### WORK INSTRUCTION
Your copy of the data should match it exactly, except that the pictures are gone.

[GIVEN INFORMATION — start]

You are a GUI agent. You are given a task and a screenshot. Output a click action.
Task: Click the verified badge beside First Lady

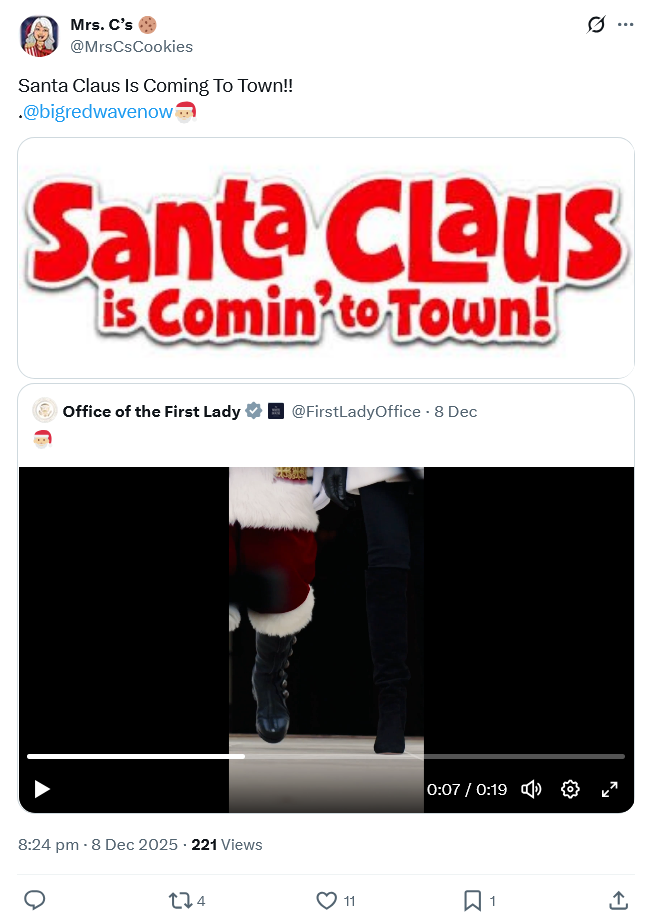coord(253,411)
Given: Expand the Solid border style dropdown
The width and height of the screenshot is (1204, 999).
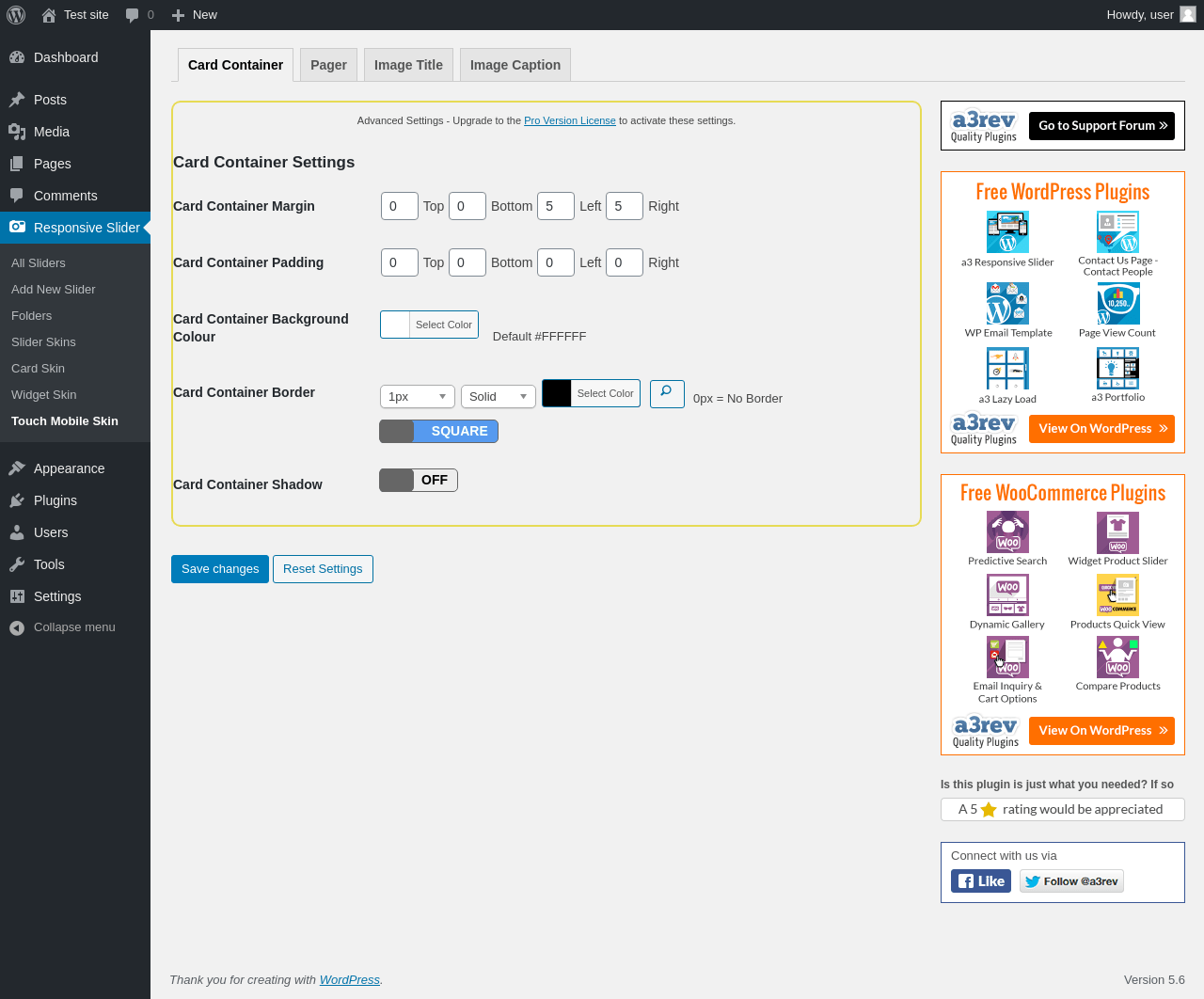Looking at the screenshot, I should (498, 397).
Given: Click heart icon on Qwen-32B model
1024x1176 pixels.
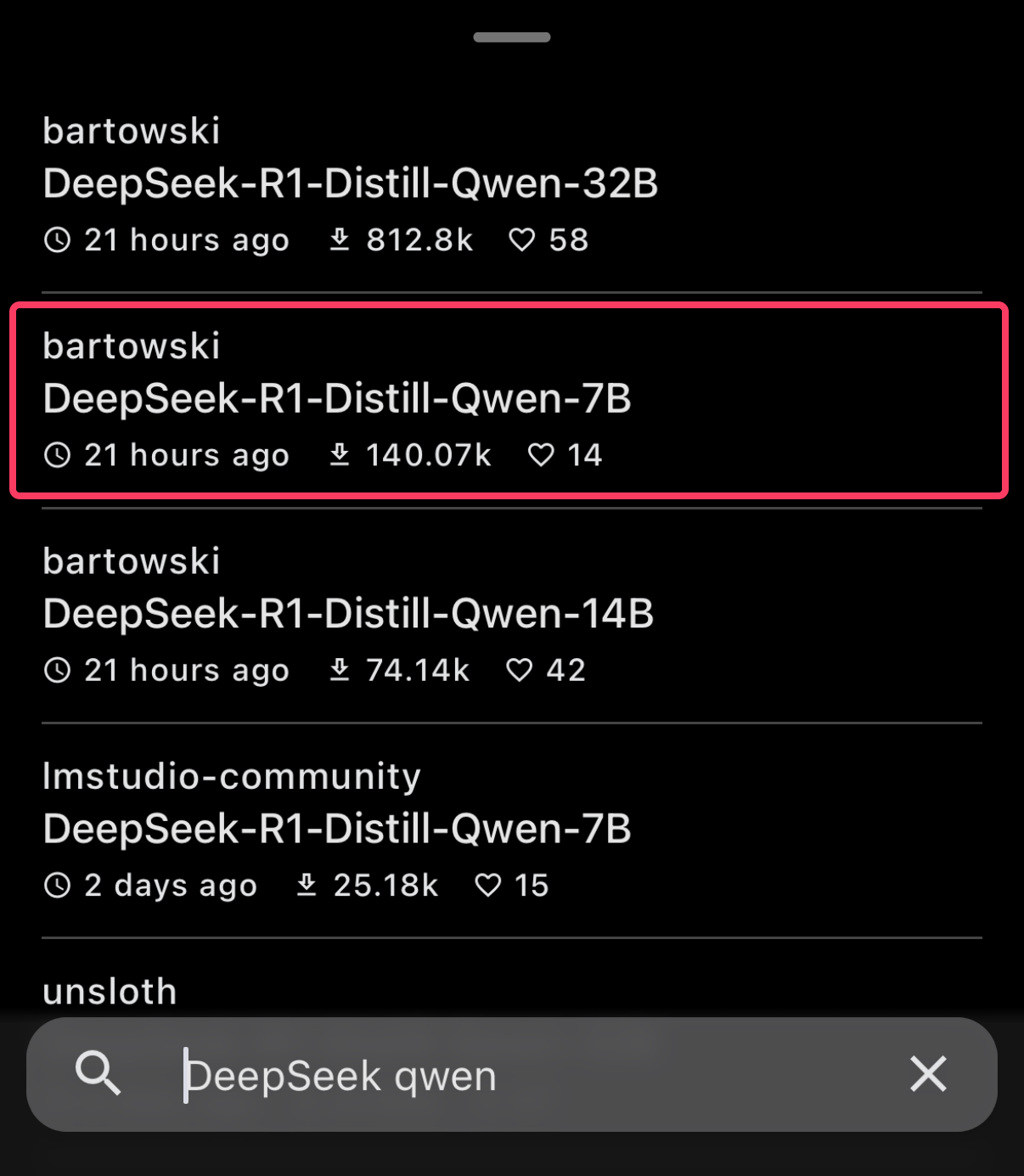Looking at the screenshot, I should tap(521, 240).
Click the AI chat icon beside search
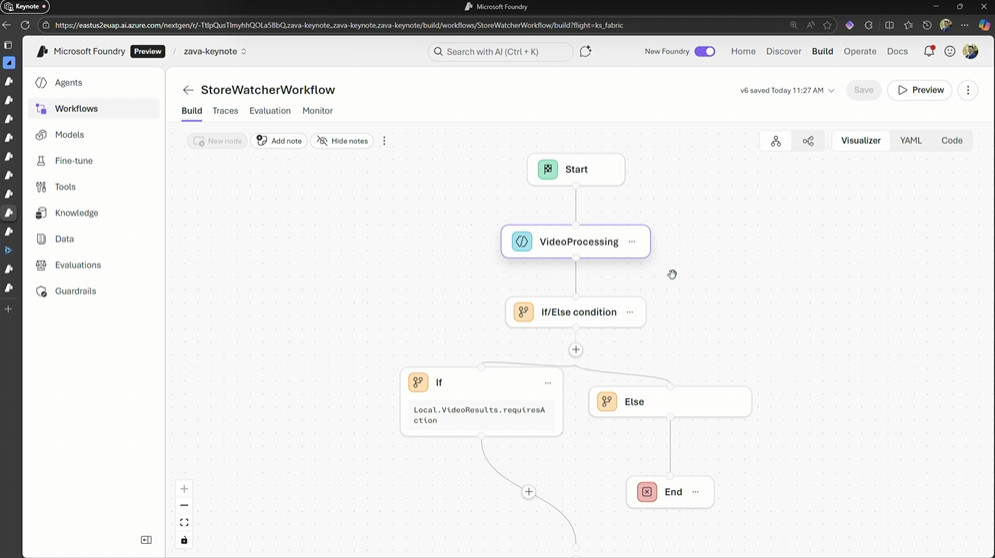This screenshot has width=995, height=558. [x=586, y=51]

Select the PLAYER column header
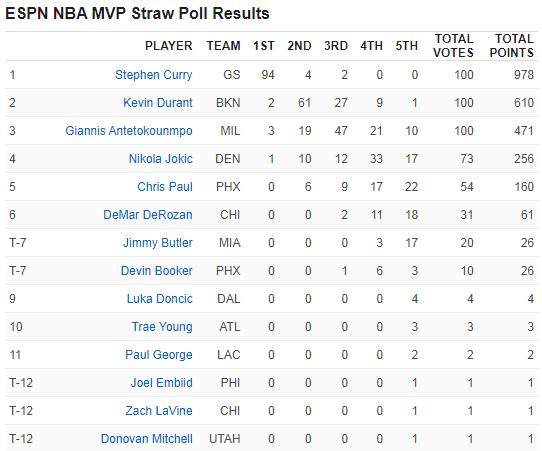(x=168, y=46)
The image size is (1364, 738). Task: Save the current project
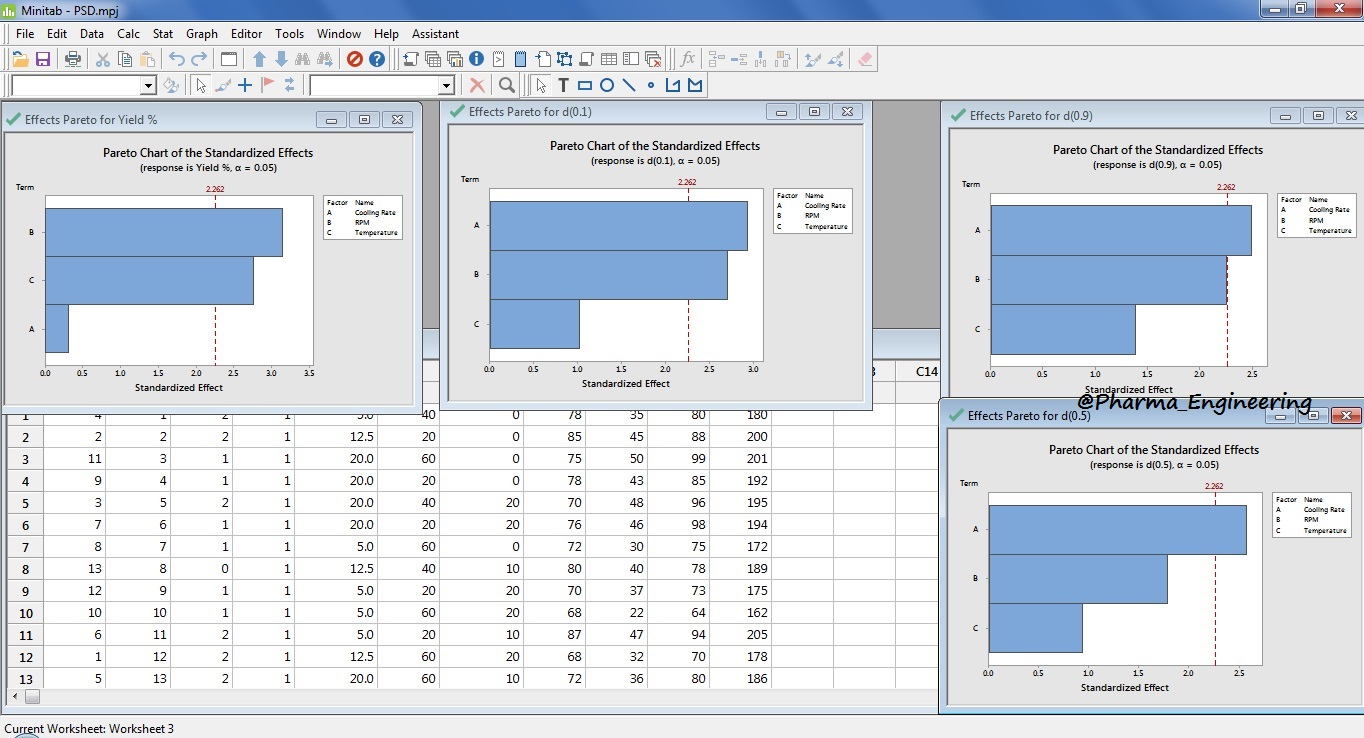click(x=43, y=59)
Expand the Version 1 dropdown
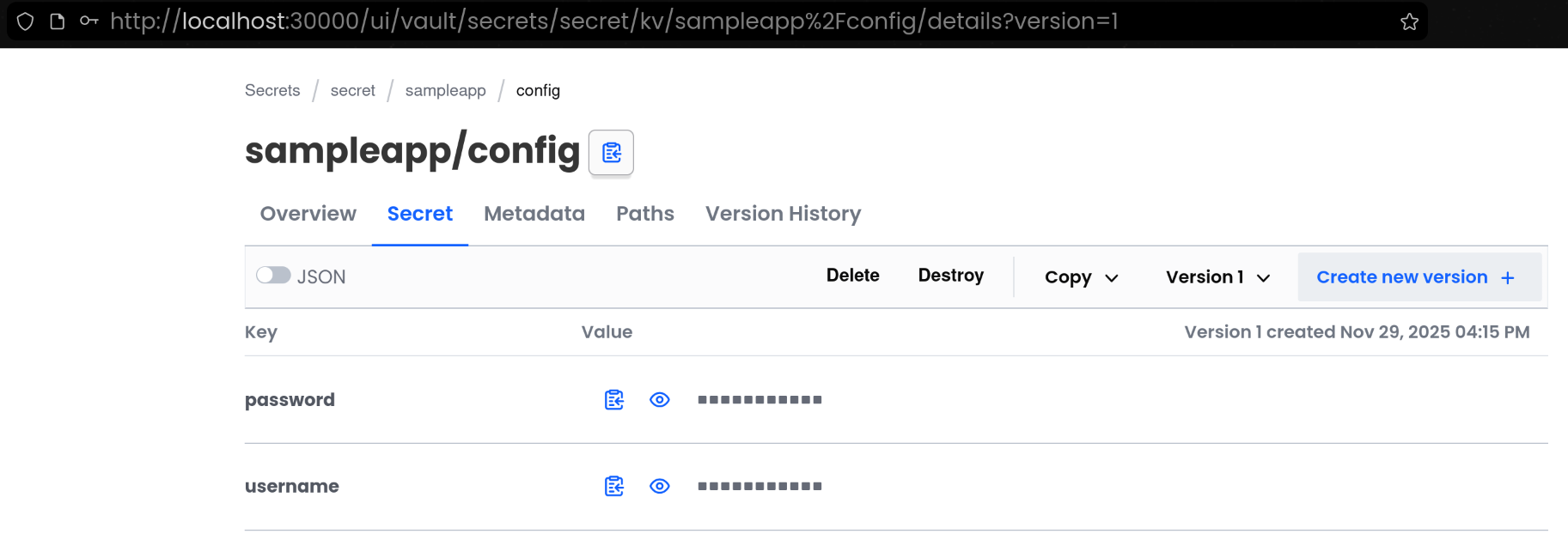The height and width of the screenshot is (558, 1568). tap(1217, 277)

[GIVEN INFORMATION — finish]

### SOLUTION TO THE PROBLEM
You are a GUI agent. You are given a task and a screenshot. Output a click action.
Task: Click the verified badge beside First Lady

coord(253,411)
Given: Expand the Solid border style dropdown
The width and height of the screenshot is (1204, 999).
Looking at the screenshot, I should (498, 397).
Given: Click heart icon on Qwen-32B model
1024x1176 pixels.
Looking at the screenshot, I should tap(521, 240).
Click the AI chat icon beside search
This screenshot has width=995, height=558. [x=586, y=51]

Select the PLAYER column header
(x=168, y=46)
The image size is (1364, 738). Task: Save the current project
click(x=43, y=59)
Expand the Version 1 dropdown
The height and width of the screenshot is (558, 1568). tap(1217, 277)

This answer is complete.